# Exercise prompt
Transcribe, word for word and without additions, each line below from the one containing "Given: Visit the Russia country link" through the one containing "1519x400 pixels.", both ends included.

# Exercise input
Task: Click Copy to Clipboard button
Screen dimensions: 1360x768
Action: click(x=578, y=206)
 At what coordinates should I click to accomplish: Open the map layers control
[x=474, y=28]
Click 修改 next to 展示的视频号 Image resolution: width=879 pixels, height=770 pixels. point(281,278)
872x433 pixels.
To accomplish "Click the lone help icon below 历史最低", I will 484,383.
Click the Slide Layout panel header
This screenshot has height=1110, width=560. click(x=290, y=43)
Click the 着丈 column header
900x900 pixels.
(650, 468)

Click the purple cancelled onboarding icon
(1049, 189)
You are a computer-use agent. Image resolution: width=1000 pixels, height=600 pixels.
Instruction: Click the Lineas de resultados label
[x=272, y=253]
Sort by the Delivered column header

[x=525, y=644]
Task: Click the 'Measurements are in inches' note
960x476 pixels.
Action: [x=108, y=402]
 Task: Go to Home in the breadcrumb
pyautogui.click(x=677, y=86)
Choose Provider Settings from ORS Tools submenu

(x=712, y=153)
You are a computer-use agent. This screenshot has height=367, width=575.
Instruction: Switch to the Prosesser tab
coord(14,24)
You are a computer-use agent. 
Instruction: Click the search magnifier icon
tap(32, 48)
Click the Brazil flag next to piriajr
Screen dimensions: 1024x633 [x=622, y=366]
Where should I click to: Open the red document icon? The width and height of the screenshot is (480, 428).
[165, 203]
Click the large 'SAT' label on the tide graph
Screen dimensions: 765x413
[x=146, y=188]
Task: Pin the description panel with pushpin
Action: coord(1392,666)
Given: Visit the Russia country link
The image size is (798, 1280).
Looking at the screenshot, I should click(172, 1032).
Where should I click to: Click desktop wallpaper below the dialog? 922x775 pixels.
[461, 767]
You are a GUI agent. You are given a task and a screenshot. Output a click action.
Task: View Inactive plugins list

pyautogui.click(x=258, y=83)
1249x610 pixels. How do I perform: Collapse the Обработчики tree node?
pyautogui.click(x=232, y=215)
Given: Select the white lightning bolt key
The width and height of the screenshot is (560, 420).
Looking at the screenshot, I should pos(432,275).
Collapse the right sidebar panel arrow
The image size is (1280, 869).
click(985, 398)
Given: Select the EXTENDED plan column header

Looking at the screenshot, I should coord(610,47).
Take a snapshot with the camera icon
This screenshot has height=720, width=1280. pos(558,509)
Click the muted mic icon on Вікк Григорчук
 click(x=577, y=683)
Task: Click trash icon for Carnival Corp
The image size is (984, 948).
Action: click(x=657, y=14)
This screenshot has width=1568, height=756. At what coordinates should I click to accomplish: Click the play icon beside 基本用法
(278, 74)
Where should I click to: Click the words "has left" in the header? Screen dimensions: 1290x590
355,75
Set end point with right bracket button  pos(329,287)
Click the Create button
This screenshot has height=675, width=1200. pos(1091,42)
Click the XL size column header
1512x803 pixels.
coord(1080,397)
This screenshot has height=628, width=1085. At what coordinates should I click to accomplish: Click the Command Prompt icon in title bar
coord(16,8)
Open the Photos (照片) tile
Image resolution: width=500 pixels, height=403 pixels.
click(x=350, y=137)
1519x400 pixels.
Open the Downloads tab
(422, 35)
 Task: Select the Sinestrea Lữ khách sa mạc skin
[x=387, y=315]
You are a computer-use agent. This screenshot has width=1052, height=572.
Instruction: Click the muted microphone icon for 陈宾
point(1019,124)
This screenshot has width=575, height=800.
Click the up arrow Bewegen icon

# Finished task
Given: Visit the Russia country link
The image size is (798, 1280).
Looking at the screenshot, I should click(172, 1032).
Where should I click to: Click desktop wallpaper below the dialog? 922x775 pixels.
[461, 767]
You are a GUI agent. You are given a task and a screenshot. Output a click action.
Task: View Inactive plugins list

pyautogui.click(x=258, y=83)
1249x610 pixels. How do I perform: Collapse the Обработчики tree node?
pyautogui.click(x=232, y=215)
Given: Select the white lightning bolt key
The width and height of the screenshot is (560, 420).
Looking at the screenshot, I should pos(432,275).
Collapse the right sidebar panel arrow
The image size is (1280, 869).
click(985, 398)
Given: Select the EXTENDED plan column header

Looking at the screenshot, I should coord(610,47).
Take a snapshot with the camera icon
This screenshot has height=720, width=1280. pos(558,509)
Click the muted mic icon on Вікк Григорчук
 click(x=577, y=683)
Task: Click trash icon for Carnival Corp
The image size is (984, 948).
Action: click(x=657, y=14)
This screenshot has width=1568, height=756. At what coordinates should I click to accomplish: Click the play icon beside 基本用法
(278, 74)
Where should I click to: Click the words "has left" in the header? Screen dimensions: 1290x590
355,75
Set end point with right bracket button  pos(329,287)
Click the Create button
This screenshot has height=675, width=1200. pos(1091,42)
Click the XL size column header
1512x803 pixels.
coord(1080,397)
This screenshot has height=628, width=1085. At what coordinates should I click to accomplish: Click the Command Prompt icon in title bar
coord(16,8)
Open the Photos (照片) tile
Image resolution: width=500 pixels, height=403 pixels.
click(x=350, y=137)
1519x400 pixels.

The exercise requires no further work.